L'histoire du développement de l'identité territoriale et culturelle du Bangladesh coïncide avec l'apparition et le développement de la langue et de la littérature bengales, principalement pendant la période du sultanat du Bengale[2]. Cette période reflète également le pluralisme religieux sous la forme d'une coexistence harmonieuse et d'une assimilation culturelle des hindous et des musulmans[2]. Le sentiment d'un État-nation se développe encore ous le règne des Nawabs du Bengale[2]. Le concept de nationalisme apparaît dans le pays après la rébellion indienne de 1857 au milieu du XIXe siècle, fondée sur le sentiment anticolonial sous la domination britannique[4]. Ce nationalisme se transforme en une nouvelle version avec la partition du Bengale en 1905, fortement dénoncée par les hindous du Bengale occidental et soutenue par les musulmans du Bengale oriental. Même si la partition est annulée en 1911, elle a un impact significatif et durable sur la population et sème pour la première fois, les graines d'une dissonance communautaire hindous-musulmans. C'est le début d'un nationalisme religieux qui conduit finalement les musulmans à former un État séparé[4].

Après la formation du Pakistan, en peu de temps, l'idée de nationalisme religieux commence à céder la place à un sentiment de nationalisme ethnolinguistique parmi la population de ce qui est alors le Pakistan oriental, principalement causé par la discrimination culturelle, économique et politique des élites pakistanaises occidentales. Le mouvement linguistique de 1952 est la plus grande manifestation de ce nationalisme ethnolinguistique, qui devient plus tard le nationalisme bengali. Cela conduit à la revendication d'autonomie régionale pour l'Est du Pakistan, qui conduit finalement à l'indépendance du Bangladesh du Pakistan en 1971[5].

Après l'indépendance, le gouvernement de Sheikh Mujibur Rahman commence à promouvoir le nationalisme bengali, qui est également la base de l'indépendance du Bangladesh du Pakistan[6]. Toutefois, le nationalisme fondé sur l'ethnicité bengali cause le rejet des peuples autochtones du Bangladesh. Le cheikh Mujib, rejetant les revendications de reconnaissance constitutionnelle de la culture et de l'identité tribales, exhorte les peuples autochtones à devenir bengalis.
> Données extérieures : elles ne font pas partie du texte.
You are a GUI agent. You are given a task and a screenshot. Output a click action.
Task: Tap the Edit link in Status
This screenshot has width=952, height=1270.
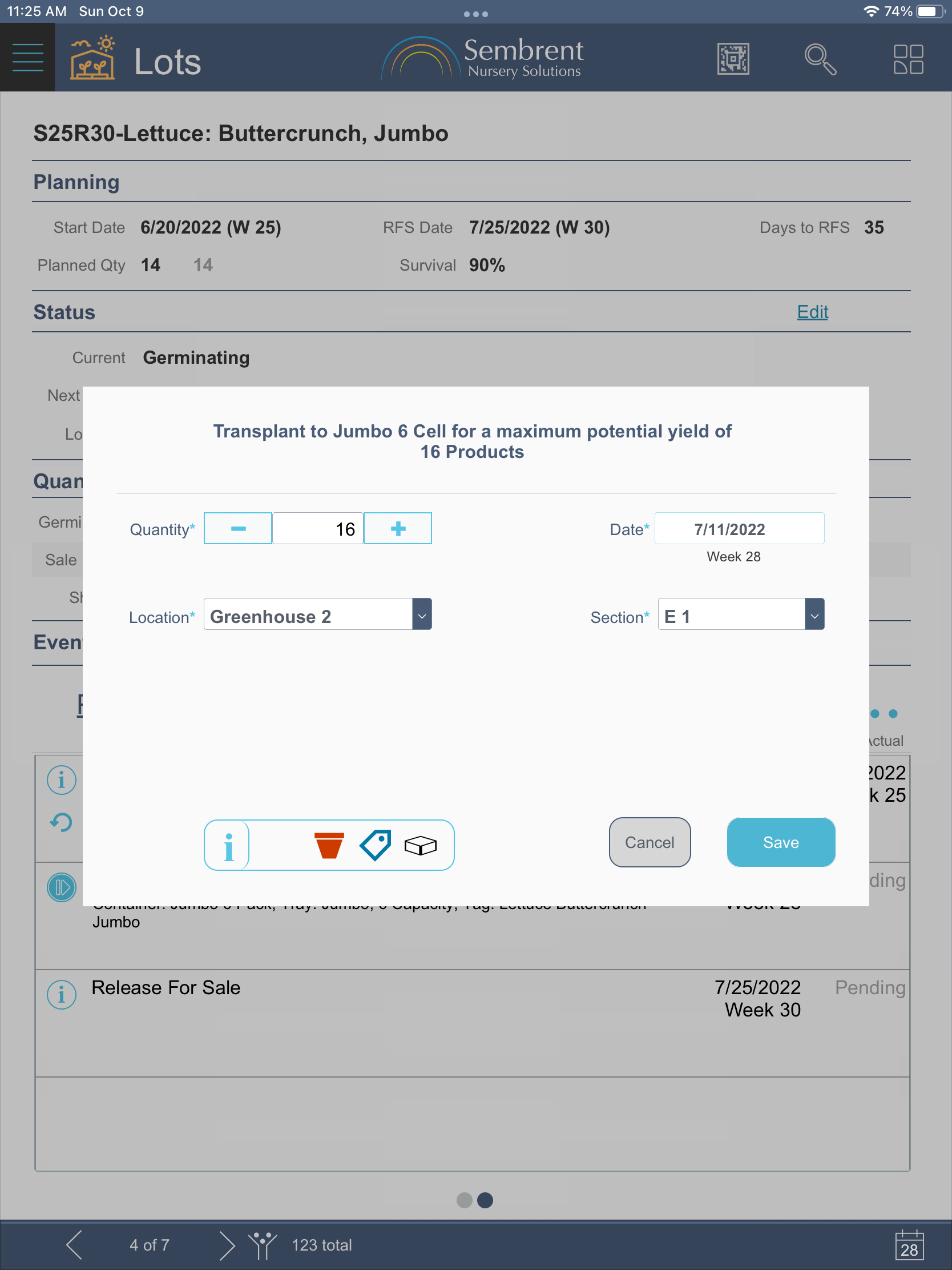(x=812, y=312)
Insatisfaits des actes du gouvernement, les peuples autochtones des Chittagong Hill Tracts forment le parti politique du Parbatya Chattagram Jana Sanghati Samiti pour revendiquer l'autonomie[6].

Après l'assassinat du cheikh Mujibur Rahman en 1975 et plusieurs coups d'État et contre-coups, Ziaur Rahman prend le pouvoir en 1976 et se déclare président du Bangladesh[6]. Dans une tentative de créer une identité territoriale par opposition à l'identité ethnolinguistique du nationalisme bengali, Ziaur Rahman a commencé à promouvoir l'idée du nationalisme bangladais[1]. Dans un entretien, Ziaur Rahman a tenté de donner une définition exhaustive de cette idéologie[7].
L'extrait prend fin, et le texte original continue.